Das Üben im Verzicht – mit den gegen das Leben agierenden Kräften in uns sich nicht zu identifizieren – hat seine Voraussetzung im Shugyō: Sollen die uns gegebenen Vermögen in Eins wirken, sind sie zunächst zu entstören, damit sie aus der Lebens-Dynamis ihre wahre Bestimmung empfangen können. Für alles Suchen nach der Ursprünglichkeit des uns geschenkten Lebens sind wir auf das Zueinander dieser zwei Wirkweisen – entstören und empfangen – verwiesen. Die Möglichkeit, sowohl zu entstören als auch Shugyō voll wirksam werden zu lassen, ist in der Lebens-Dynamis grundgelegt. Deshalb konnte und kann Zen-Jou – wie vieles, das sich ausrichtet auf ein tieferes Verständnis dessen, was das Leben-an-sich sein will – der Menschheit von Anbeginn als ein befreiender und zugleich zur Umkehr einladender Übungs-Weg zukommen. Jedoch erst dadurch, dass Christus, „das Geheimnis, das vor den Weltzeiten und vor den Geschlechtern verborgen war“ (Kol 1,26) offenbar wurde, konnte die Einsicht es erfassen: „in dem [im Messias] alle Schätze der Weisheit und Erkenntnis verborgen sind“ (Kol 2,3)

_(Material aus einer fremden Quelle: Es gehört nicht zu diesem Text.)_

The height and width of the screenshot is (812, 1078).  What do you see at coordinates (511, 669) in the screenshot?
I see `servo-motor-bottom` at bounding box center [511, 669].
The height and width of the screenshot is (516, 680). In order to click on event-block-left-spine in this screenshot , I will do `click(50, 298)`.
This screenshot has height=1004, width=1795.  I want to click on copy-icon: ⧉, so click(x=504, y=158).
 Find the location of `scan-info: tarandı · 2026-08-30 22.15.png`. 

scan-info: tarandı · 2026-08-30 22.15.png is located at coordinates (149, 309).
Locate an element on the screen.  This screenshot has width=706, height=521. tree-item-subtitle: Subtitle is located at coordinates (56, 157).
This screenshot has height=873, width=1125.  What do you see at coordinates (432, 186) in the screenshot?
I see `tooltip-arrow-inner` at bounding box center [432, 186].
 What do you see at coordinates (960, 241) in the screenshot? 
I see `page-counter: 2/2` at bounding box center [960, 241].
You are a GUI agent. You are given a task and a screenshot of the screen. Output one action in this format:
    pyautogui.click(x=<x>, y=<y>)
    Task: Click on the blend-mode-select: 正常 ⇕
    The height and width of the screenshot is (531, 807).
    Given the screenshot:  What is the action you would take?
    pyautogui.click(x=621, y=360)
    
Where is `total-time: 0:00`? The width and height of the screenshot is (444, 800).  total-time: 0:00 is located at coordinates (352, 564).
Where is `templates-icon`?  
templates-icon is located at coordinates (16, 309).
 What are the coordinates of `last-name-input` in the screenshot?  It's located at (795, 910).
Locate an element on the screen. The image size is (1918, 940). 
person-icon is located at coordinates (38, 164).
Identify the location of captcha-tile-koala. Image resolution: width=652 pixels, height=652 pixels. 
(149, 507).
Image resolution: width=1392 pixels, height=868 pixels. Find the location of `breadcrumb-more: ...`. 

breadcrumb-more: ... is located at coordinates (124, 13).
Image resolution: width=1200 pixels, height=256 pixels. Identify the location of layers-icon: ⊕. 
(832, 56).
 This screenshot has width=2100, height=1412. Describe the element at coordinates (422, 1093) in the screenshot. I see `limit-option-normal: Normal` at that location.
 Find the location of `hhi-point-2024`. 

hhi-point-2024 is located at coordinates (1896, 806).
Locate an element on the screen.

Entscheidend ist hier für uns, zu sehen, dass in Christus alle Werte und Erkenntnisse, die vor seinem Kommen der Menschheit zukamen, ihre Integration finden: „Denn in ihm wurde erschaffen das Allsamt: … durch ihn und auf ihn hin“ (Kol 1,16). Mit ihm und durch ihn kommt zwar etwas radikal Neues, aber das vor ihm Gegebene soll nicht aufgehoben, sondern erfüllt und in ihm zur Vollendung geführt werden (→ Mt 5,17-20; Lk 5,36-39). So ist auch im Zen – dhyãna - von Anfang an die Möglichkeit zur Entfaltung grundgelegt, um in Ihm zur vollen Gestalt und Erfüllung des in dieser Übung Gestifteten zu reifen. Erst durch Ihn kommt das mit Zen-Jou gegebene universal kommunizierende Moment voll zum Tragen, das ist: „der Messias unter euch“ (Kol 1,27). Ist Shugyō im Nicht-Besitzergreifen fest gegründet, öffnet sich das Tor zum Leben.